Gardens and farms, parks and verges, the key is to reduce digging and compaction to a minimum and to retain and return as much organic matter to the soil as possible. This feeds the worms and the worms are part of a huge and complex food web of species that live within the soil. Aeration, drainage, soil structure, the worms create the habitat for the billions of microbes that keep soil healthy and fertile. Maintain this and you dont need to add fertilizer, work with this ecosystem and your soils become more healthy, fertile and importantly more alive each year. Healthy soils stack away tonnes of carbon every year and are a large part of how we can address the climate crisis.
What is true for the soil below is also true for above, a diversity of crops, of techniques, of timing and a diversity of habitats greatly increases the life above the soil, which in turn energizes life beneath.

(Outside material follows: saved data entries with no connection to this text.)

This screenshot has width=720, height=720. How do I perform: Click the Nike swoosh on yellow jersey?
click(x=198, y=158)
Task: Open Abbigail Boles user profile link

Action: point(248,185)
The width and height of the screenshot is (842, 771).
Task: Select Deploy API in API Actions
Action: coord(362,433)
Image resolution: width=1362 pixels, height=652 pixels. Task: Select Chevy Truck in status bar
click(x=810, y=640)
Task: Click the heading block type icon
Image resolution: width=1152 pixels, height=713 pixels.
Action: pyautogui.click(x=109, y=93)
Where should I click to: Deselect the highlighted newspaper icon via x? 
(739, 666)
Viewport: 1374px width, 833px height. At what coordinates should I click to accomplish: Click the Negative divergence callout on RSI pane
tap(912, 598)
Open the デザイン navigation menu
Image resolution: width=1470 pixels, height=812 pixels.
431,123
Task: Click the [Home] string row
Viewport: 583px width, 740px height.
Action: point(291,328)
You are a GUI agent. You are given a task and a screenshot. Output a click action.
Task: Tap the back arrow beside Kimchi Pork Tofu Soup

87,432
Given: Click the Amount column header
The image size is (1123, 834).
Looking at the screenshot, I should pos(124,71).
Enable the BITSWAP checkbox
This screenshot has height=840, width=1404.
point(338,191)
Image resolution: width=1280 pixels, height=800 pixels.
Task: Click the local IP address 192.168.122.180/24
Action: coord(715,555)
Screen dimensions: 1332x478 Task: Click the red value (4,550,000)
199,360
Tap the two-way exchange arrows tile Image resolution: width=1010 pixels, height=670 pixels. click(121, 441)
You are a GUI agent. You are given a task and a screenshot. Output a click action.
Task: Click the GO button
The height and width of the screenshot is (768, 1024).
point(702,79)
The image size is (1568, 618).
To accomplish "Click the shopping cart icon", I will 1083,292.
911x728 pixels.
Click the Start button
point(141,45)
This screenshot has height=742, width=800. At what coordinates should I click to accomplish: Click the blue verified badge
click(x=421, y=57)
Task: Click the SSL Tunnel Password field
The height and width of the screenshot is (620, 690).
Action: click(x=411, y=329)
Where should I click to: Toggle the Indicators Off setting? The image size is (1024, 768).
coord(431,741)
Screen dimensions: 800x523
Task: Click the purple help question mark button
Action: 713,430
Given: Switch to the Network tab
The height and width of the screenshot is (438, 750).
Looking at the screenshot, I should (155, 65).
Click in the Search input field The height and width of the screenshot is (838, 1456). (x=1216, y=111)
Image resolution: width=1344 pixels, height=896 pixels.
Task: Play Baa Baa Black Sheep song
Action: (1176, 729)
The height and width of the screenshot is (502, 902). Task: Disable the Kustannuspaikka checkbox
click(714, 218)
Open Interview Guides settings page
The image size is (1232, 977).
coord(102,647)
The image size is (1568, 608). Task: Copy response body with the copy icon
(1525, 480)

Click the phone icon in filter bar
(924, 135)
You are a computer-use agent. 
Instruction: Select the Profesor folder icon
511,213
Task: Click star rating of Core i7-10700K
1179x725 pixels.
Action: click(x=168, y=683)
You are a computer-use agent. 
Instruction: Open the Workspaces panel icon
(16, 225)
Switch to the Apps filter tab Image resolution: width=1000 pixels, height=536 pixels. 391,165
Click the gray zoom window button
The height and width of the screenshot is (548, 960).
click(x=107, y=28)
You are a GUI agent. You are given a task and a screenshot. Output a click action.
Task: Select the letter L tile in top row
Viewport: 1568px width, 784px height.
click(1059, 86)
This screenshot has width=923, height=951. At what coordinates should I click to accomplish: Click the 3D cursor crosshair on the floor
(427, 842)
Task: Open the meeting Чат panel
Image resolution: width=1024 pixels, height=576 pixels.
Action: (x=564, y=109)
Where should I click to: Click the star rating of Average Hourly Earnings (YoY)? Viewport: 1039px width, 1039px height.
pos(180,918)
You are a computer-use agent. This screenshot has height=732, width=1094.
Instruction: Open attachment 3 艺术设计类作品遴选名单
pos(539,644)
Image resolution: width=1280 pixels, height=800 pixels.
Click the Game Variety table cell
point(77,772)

The same is true for community, a diversity of people is a diversity of skills, ages, needs, connections. As much as the natural world thrives on complexity so does a healthy community. Global monopolies of culture create a simple and unconnected community, much more vulnerable to change and less able to meet its own needs.
With all of this in mind it is very interesting that we have recently been approached by the Catholic Church who are seeking ways to fulfill a deeply held sense of responsibility for nurturing ‘God’s creation‘. We are certainly not doing a good job of it right now and on their own admission when we worked with Chester Cathedral in the last 2 years and now the Bishop of Salford, spokesperson for the environment for the Catholic Church of England and Wales, they not really sure how to approach the problem. Greenwash, window dressing, tokenism, blaming individuals, all the things the mainstream media are guilty of fail to address the depth of the crisis we face or offer any meaningful solutions. This must change and for this to happen we need leadership from above and below. This leadership needs to be well informed, co-ordinated, inspirational and above all it needs to address the inequalities that lie at the heart of the Eco-catastrophe.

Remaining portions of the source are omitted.